ADA: Is Lack of an Ability the Same as a Disability

Posted by Edward Sharkey on Fri, 06/27/2014 - 04:00

We’ve often posted about employers’ struggles with issues related to the Americans with Disabilities Act (“ADA”). One challenge businesses sometimes face is figuring out whether a particular employee should be deemed disabled.

This is important because the ADA covers only those employees who, among other things, have a disability. In a recent opinion, the Texas Supreme Court explained an interesting consideration – the difference between an employee with a disability covered by the ADA and one who merely lacks an ability required for a specific job.

The Texas case concerned a fireman. On two occasions, the fireman was too anxious to enter a burning building to which he had been dispatched as part of a firefighting crew. The fireman's employer reassigned him from the firefighting crew to a training facility.

The fireman sued his employer, claiming that the reassignment was disability discrimination under the ADA. The jury returned a verdict in favor of the firefighter, and the trial court entered a judgment on that verdict. The Texas Supreme Court reversed the judgment on the ground that the fireman failed to prove that he had a disability.
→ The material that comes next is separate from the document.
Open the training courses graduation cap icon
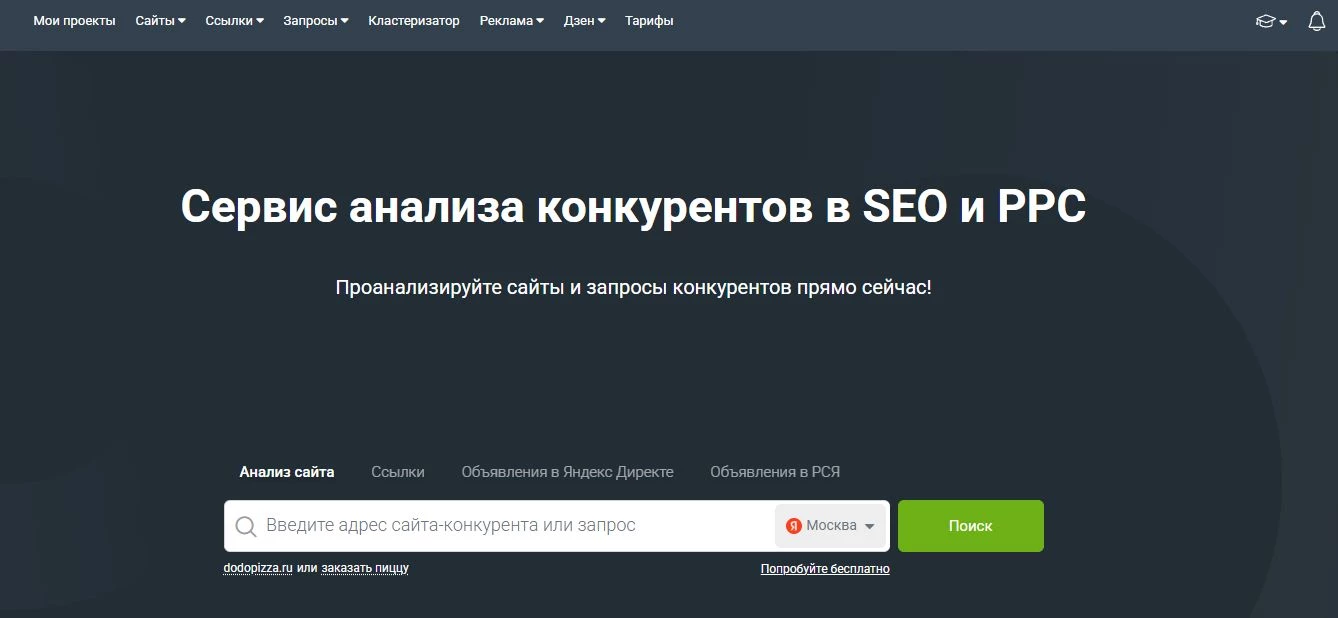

Under the ADA, an employee has a disability if he has a mental or physical impairment that substantially limits a major life activity. In determining whether an employee is substantially limited, the key is whether the employee is unable to perform the tasks central to most people's daily lives. An inability to perform the tasks associated with a specific job or the lack of a special skill that most people do not have is not a disability.

The Texas court applied this standard and concluded that the fireman's inability to overcome the fear of entering a burning building is not a disability under the ADA. Most people would not have the ability to overcome the natural fear of entering a burning building. The court gave an additional example: lacking the special skill required to play sports at a professional level is not a disability.

The relevance of cases like this to other employers and other jobs is always uncertain. Still, the case serves as an important reminder for any employer assessing an employee’s ADA claim: to be covered by the Act, the employee must have an impairment that substantially limits at least one major life activity. Lacking a special skill that is required to perform a particular job is not necessarily the same thing.